In [1]:
# ! pip install transformers datasets bitsandbytes 

### Llama 3 
 - Trained on 15T tokens
 - Standard decoder only architecture, no MoE

In [15]:
import torch
import json
from transformers import AutoModelForCausalLM, AutoTokenizer, TrainingArguments, BitsAndBytesConfig
from trl import SFTTrainer
from peft import LoraConfig, AutoPeftModelForCausalLM

from huggingface_hub import notebook_login, login
import wandb


_ = torch.manual_seed(0)

<torch._C.Generator at 0x7c04f3586a90>

#### Load the model

In [3]:
with open('secrets/secrets.json', 'r') as f:
    secrets = json.load(f)

HF_TOKEN = secrets['HF_TOKEN']
WANDB_TOKEN = secrets['WANDB_TOKEN']


# login and init both hugging face and wandb
login(token=HF_TOKEN, add_to_git_credential=True, write_permission=True)

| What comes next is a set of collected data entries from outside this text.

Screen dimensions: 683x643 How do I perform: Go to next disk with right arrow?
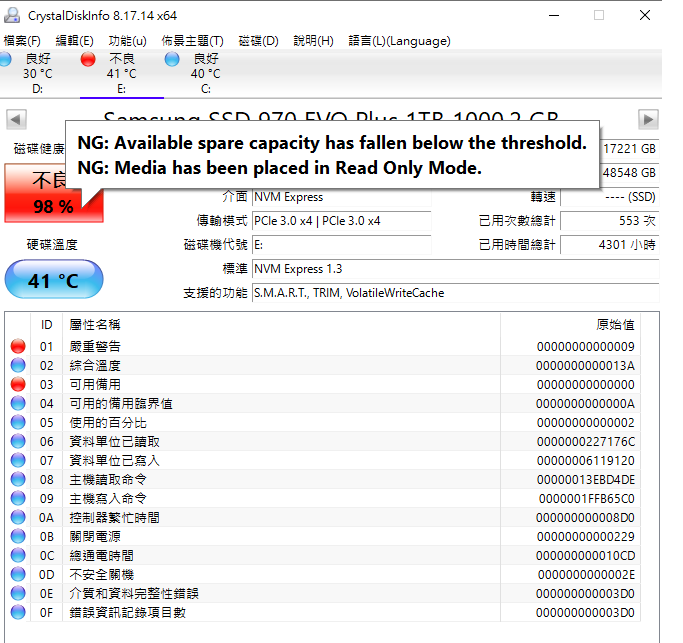[x=648, y=120]
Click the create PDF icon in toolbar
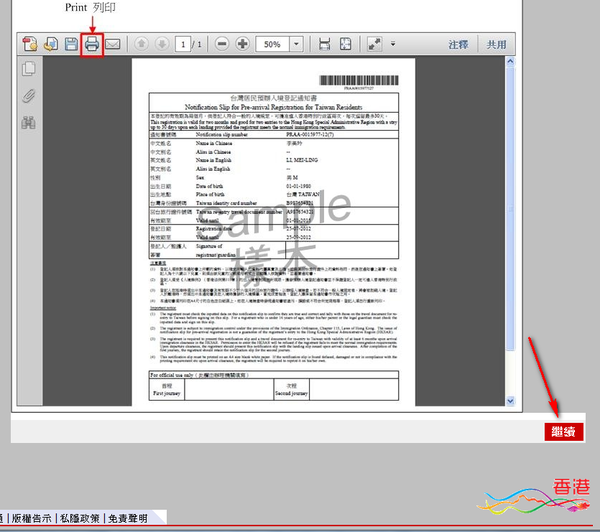 click(x=28, y=44)
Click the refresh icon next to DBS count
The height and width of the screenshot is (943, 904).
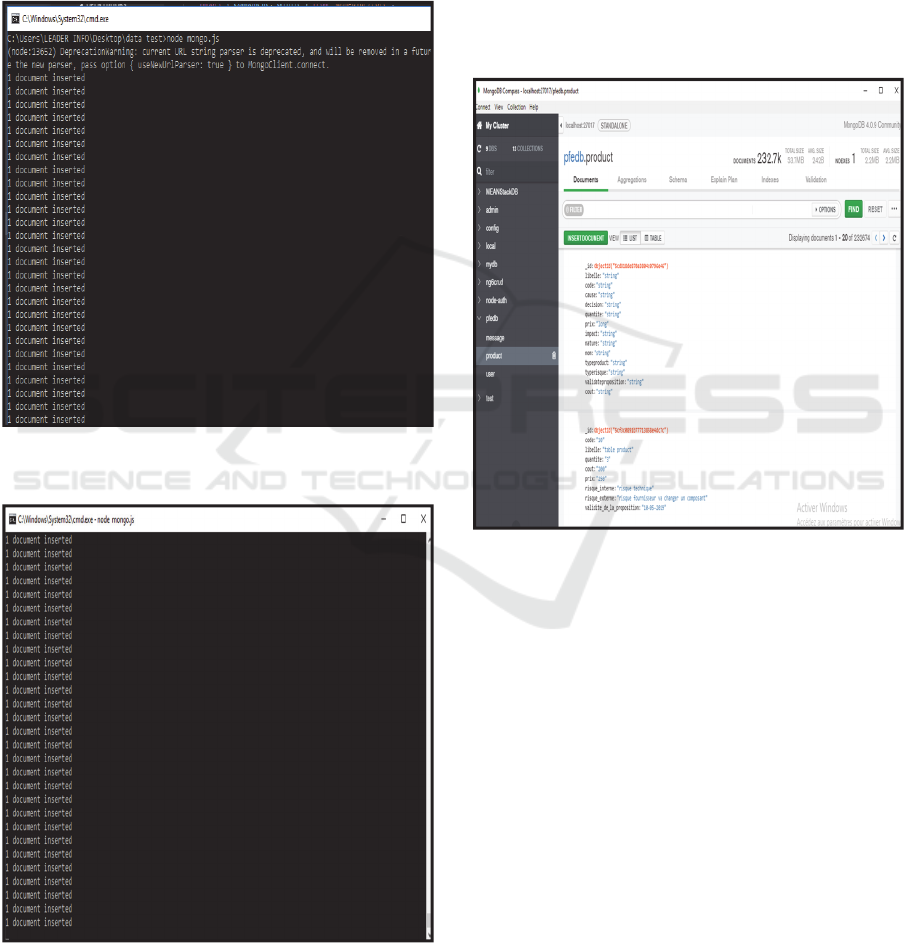480,148
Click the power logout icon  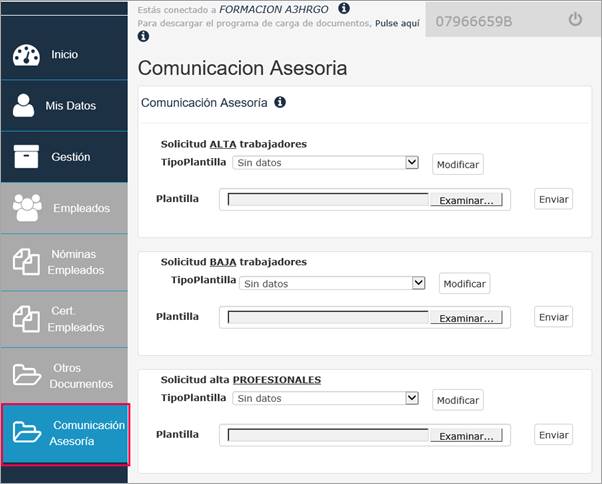coord(575,19)
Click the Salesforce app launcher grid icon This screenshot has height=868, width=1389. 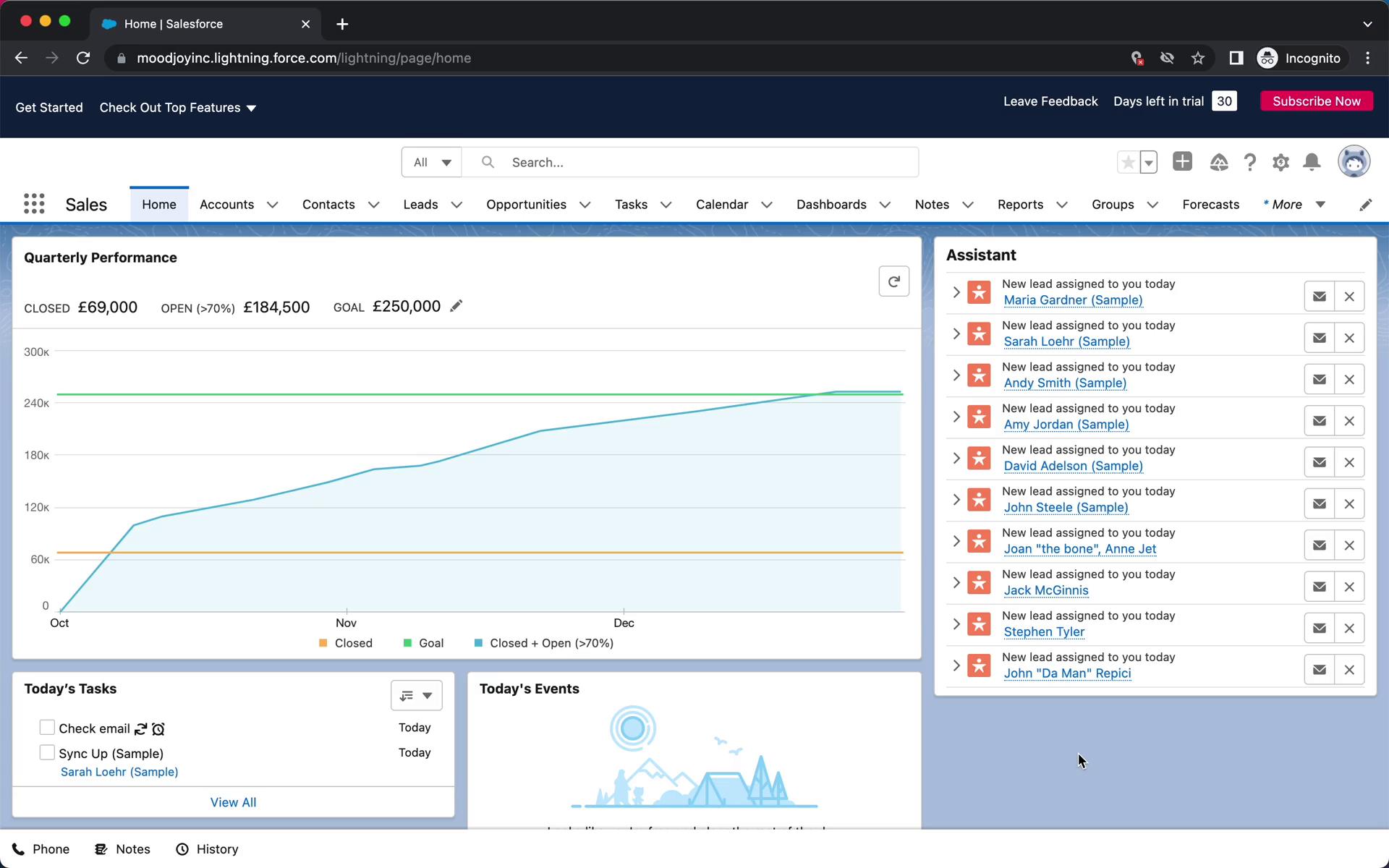click(x=33, y=204)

wandb.login(key=WANDB_TOKEN)

In [5]:
config = BitsAndBytesConfig(load_in_4bit=True, bnb_4bit_compute_dtype=torch.bfloat16, bnb_4bit_quant_type='nf4', )
model = AutoModelForCausalLM.from_pretrained('meta-llama/Meta-Llama-3-8B', quantization_config=config, trust_remote_code=True, low_cpu_mem_usage=True, attn_implementation='flash_attention_2')

Loading checkpoint shards:   0%|          | 0/4 [00:00<?, ?it/s]

In [6]:
tokenizer = AutoTokenizer.from_pretrained('meta-llama/Meta-Llama-3-8B')

tokenizer_config.json:   0%|          | 0.00/50.6k [00:00<?, ?B/s]

tokenizer.json:   0%|          | 0.00/9.09M [00:00<?, ?B/s]

special_tokens_map.json:   0%|          | 0.00/73.0 [00:00<?, ?B/s]

Special tokens have been added in the vocabulary, make sure the associated word embeddings are fine-tuned or trained.


In [7]:
tokenizer.save_pretrained('tokenizers/meta-llama/Meta-Llama-3-8B')

('tokenizers/meta-llama/Meta-Llama-3-8B/tokenizer_config.json',
 'tokenizers/meta-llama/Meta-Llama-3-8B/special_tokens_map.json',
 'tokenizers/meta-llama/Meta-Llama-3-8B/tokenizer.json')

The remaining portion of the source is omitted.